Why do I love it? Trucks like this simply don’t exist outside of California. The Tow-Mater style patina was irresistible. While most of the paint was burned off, there was just a light coating of surface rust, almost like a suntan, in its place. There didn’t seem to be any structural rust at all. Whether you’re hauling surfboards, dirt bikes, cantaloupes, or anything else, it’d be difficult to go wrong with this handsome old truck.
1970 Datsun 240Z
What is it? First year examples of the classic Z-car are easily spotted by the pair of small vents below the rear window. This is the car that put Japanese sports cars on the map in the U.S. and everywhere else.
Why do I love it? As 240Zs move upward in price, it’s getting more unusual to see them used, enjoyed, and street parked. This one was sitting in downtown Monterey, looking like something you’d see in the background of your favorite episode of “The Rockford Files.” The paint on this one appeared to be original, and the slotted mag wheels were probably added by the original selling dealer to add a little more profit to the Z-car’s ultra-reasonable $3,500 original MSRP.
1952 Hudson Hornet
What is it? Hudson built some of the most interesting cars of the early 1950s. Their step-down chassis gave them a lower center of gravity than competing American cars, they handled better, and thus dominated NASCAR.

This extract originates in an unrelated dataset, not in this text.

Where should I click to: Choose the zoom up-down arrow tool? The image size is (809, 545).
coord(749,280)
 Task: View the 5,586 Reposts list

Why do I love it? This example appears to be a vintage California custom—the roof has been mildly chopped and it’s riding on what looks like a set of early 1970s vintage Pontiac Rallye II wheels. The two-tone paint looked like it last had a shine during the Nixon administration, and I wouldn’t change a thing.
1971 Alfa Romeo 1750 GTV
What is it? The 105-Series Alfa Romeo coupe debuted in 1966 as the Giugiaro-designed Giulia with a unique step-nose design and 1600 cubic centimeters of displacement. This facelifted car dispensed with the step-nose, and added quad round headlights and a new 1750-cc engine.

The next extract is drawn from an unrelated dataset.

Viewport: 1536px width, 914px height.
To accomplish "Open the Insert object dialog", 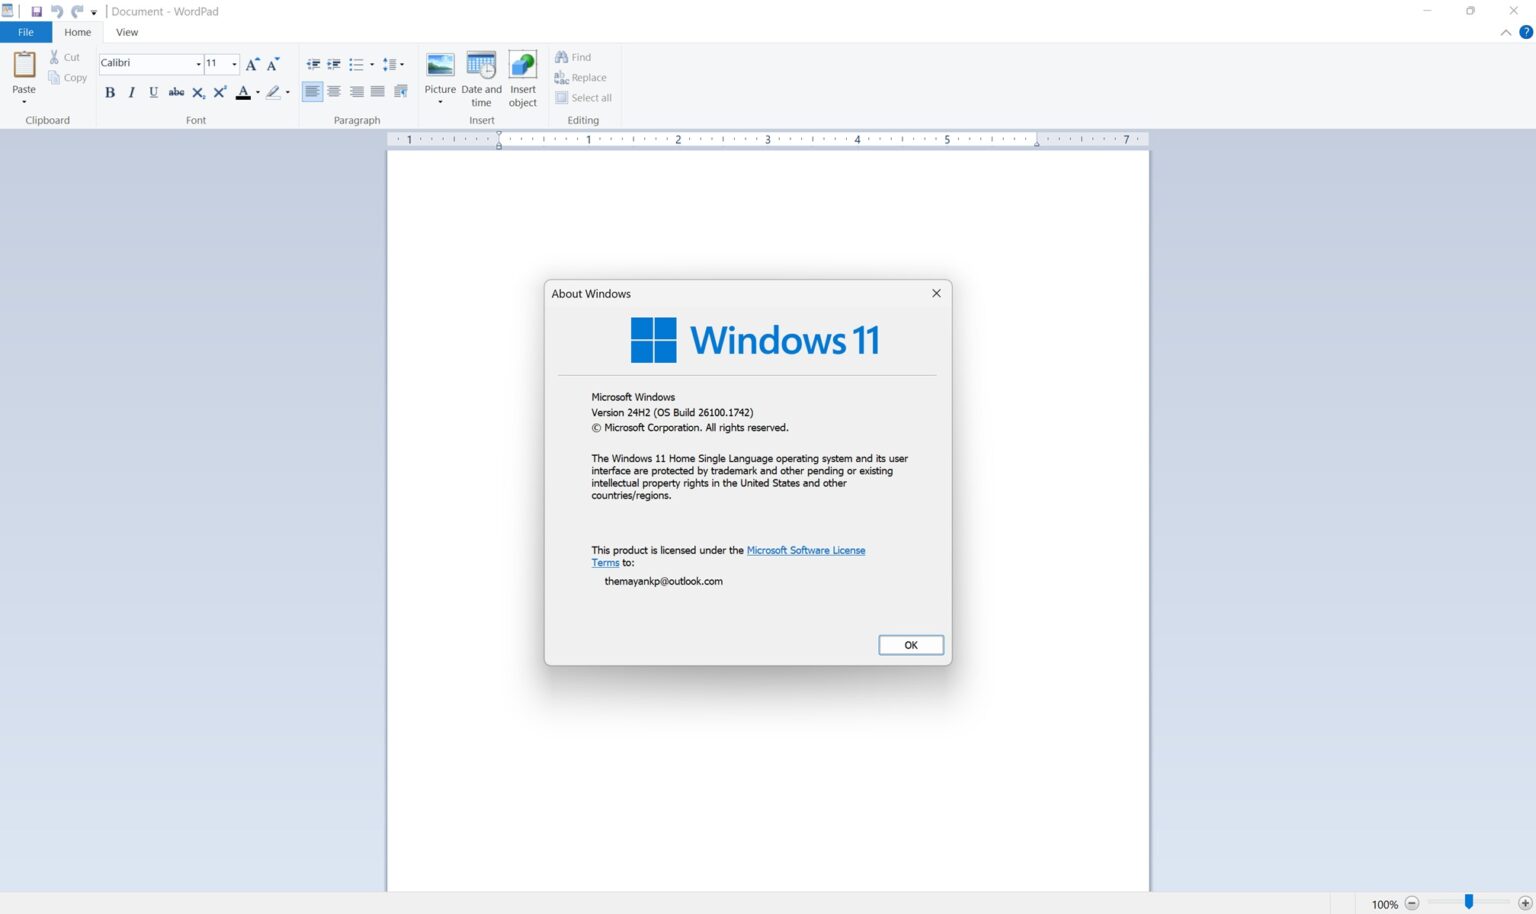I will point(522,78).
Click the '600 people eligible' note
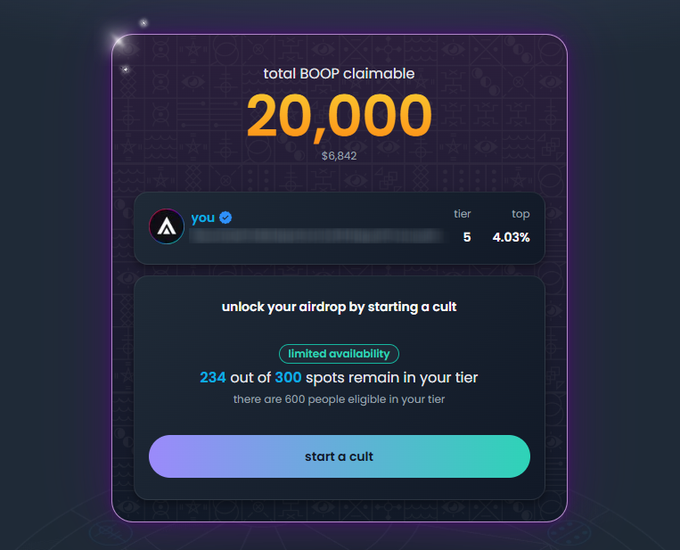This screenshot has width=680, height=550. (x=339, y=399)
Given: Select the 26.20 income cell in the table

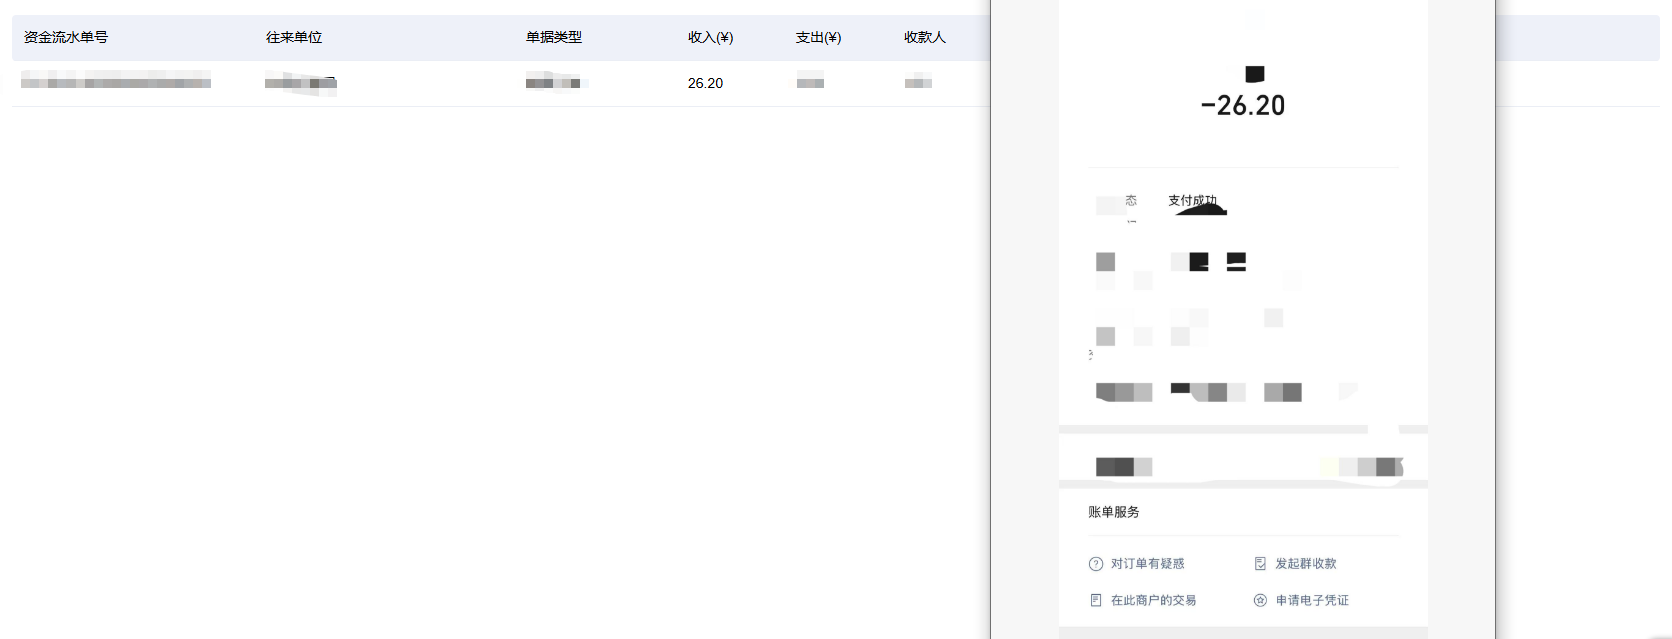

Why do I love it? These Alfa GTVs are so achingly handsome, they handle beautifully, and sound great. This one looked really special in its super-shiny Yellow Ochre paint, which is a dead-ringer for one of my favorite Porsche colors, Bahama Yellow. It was probably one of the handsomest Alfas I saw all weekend.
1975 Cadillac Eldorado
What is it? The mid-’70s Eldosaurus was probably one of the most audacious Cadillacs of the pre-downsizing era. Weighing in at an SUV-like 5,106 lbs., it took an 8.2 liter/500 cubic inch V8 to motivate it. In true Malaise Era fashion, said engine produced only 190 hp. Oh, and it was front-wheel-drive.
Why do I love it? Two words—steer horns.
2001 BMW Z3 3.0 Coupe
What is it? The original Z3 was a lovely little roadster. Like other open BMWs of the time, it suffered from its share of cowl-shake. The addition of a breadvan-like fixed roof to the Z3 solved the structural rigidity issue, and added a bit of practicality to the mix.
Why do I love it? These are super quirky cars, and perhaps second only to the BMW 2002 in terms of having a genuine cult following. They’re affectionately referred to as “clown shoes.” BMW sold very few of them in comparison to the roadsters, so they’ve always been rare sights, and this one, parked on the grass at PCA’s Werks Reunion, looked absolutely gorgeous in spite of its indicated 200,000 plus miles.